__What you should do__
Examine the entries and show every line in which the word "Given" is found.

Dataset entries:
▬▬▬
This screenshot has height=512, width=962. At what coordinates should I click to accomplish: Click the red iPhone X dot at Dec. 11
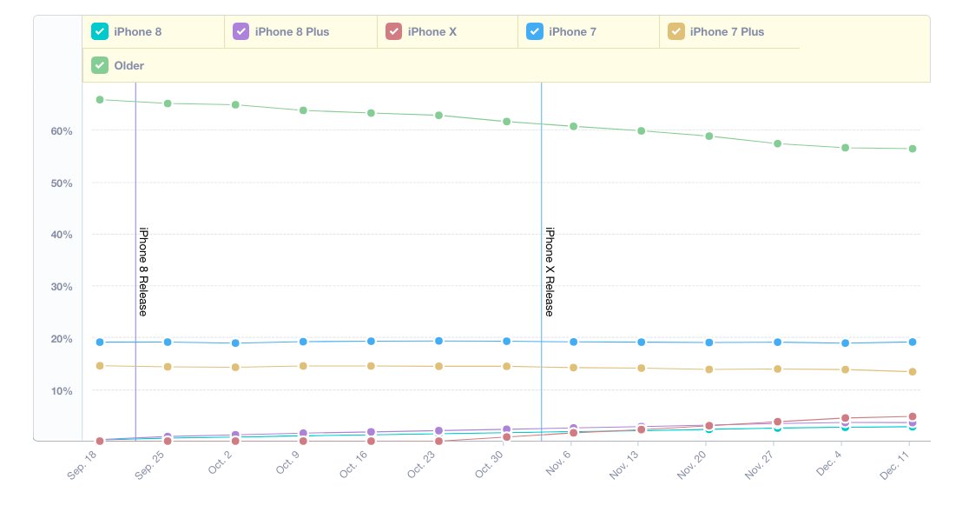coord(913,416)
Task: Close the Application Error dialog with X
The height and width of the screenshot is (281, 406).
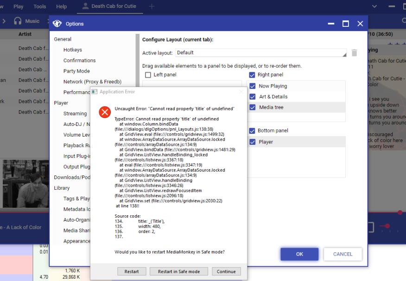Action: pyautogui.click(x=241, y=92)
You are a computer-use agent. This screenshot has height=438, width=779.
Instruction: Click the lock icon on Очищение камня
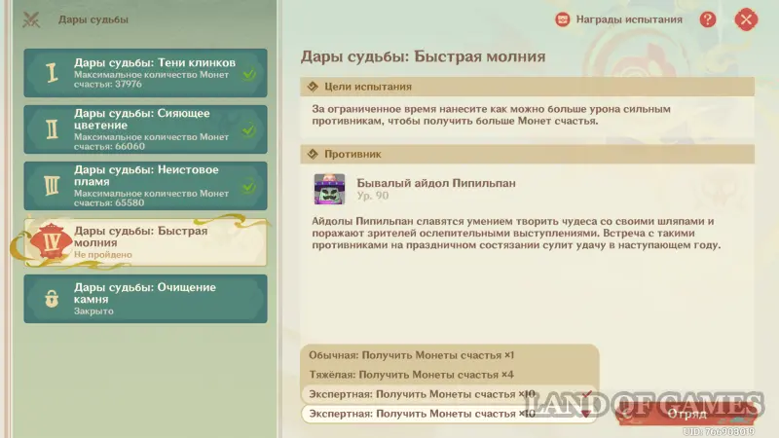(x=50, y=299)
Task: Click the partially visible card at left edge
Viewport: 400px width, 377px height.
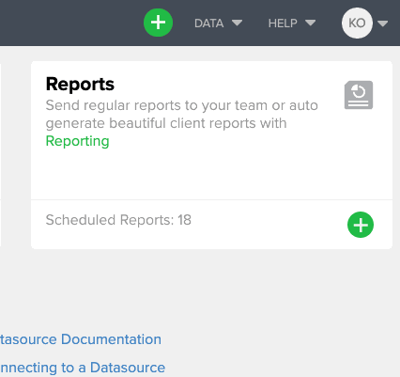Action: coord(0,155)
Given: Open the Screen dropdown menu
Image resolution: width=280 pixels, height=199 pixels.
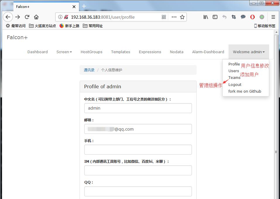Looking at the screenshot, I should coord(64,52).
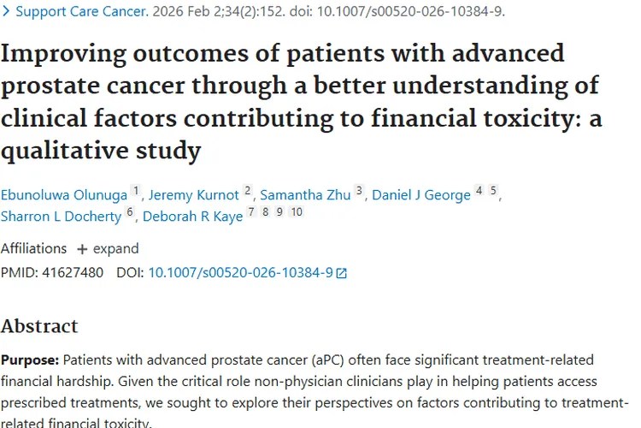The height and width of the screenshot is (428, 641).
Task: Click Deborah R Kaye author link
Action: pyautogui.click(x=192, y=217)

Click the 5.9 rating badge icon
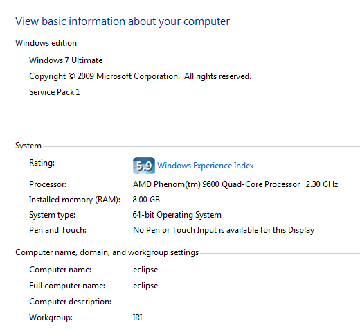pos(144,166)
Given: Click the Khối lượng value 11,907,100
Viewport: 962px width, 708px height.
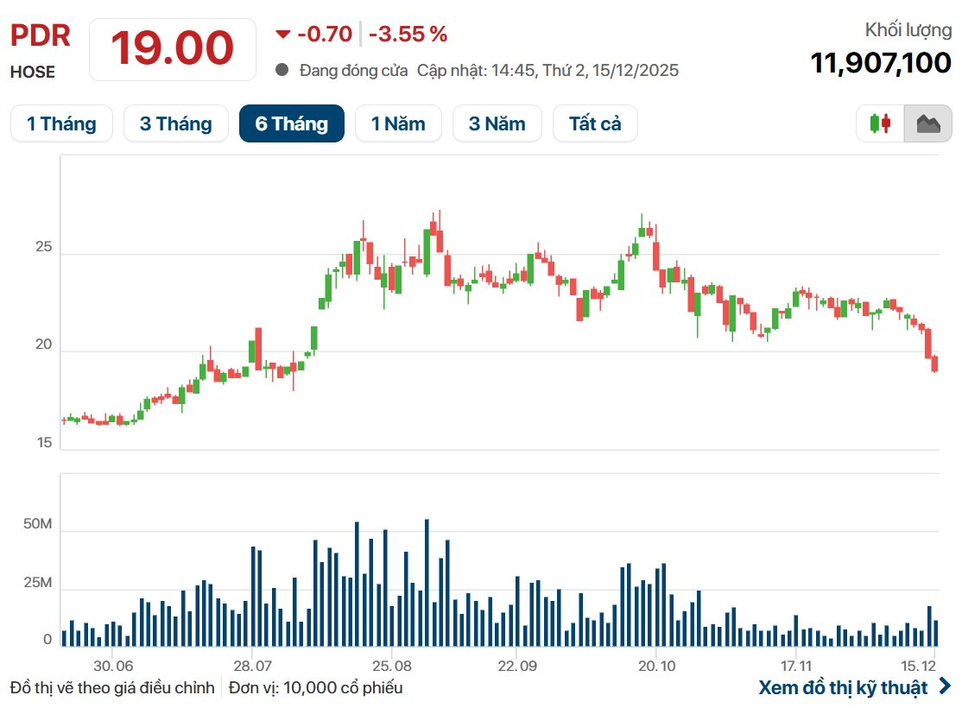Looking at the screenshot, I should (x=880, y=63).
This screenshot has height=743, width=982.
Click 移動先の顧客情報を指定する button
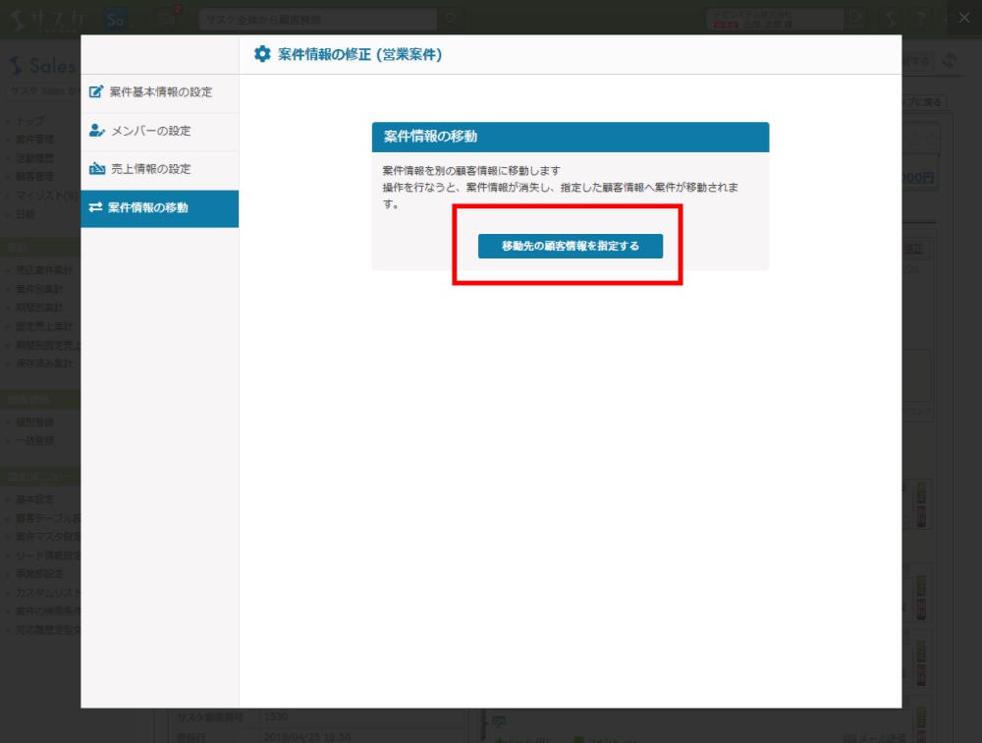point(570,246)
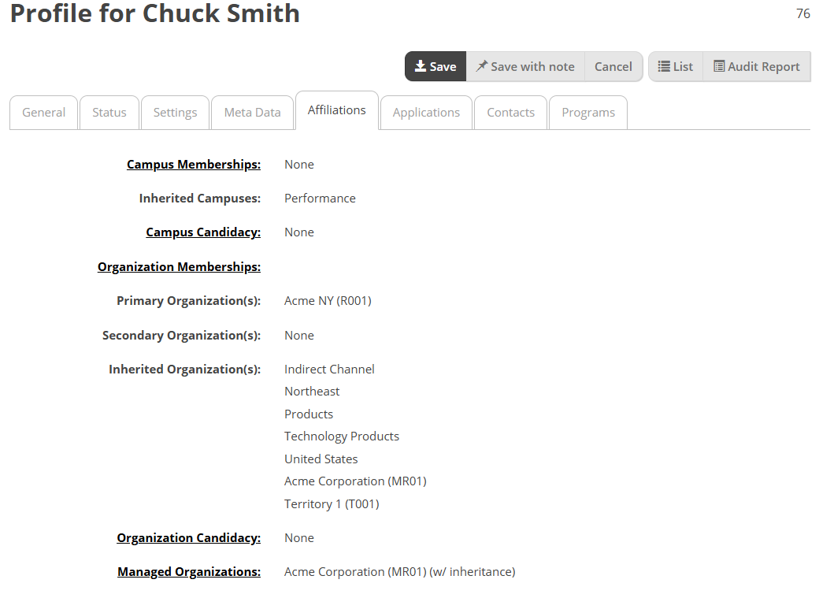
▬▬▬
__Output for this task__
Given: Open the Screen dropdown menu
Given: Click the Khối lượng value 11,907,100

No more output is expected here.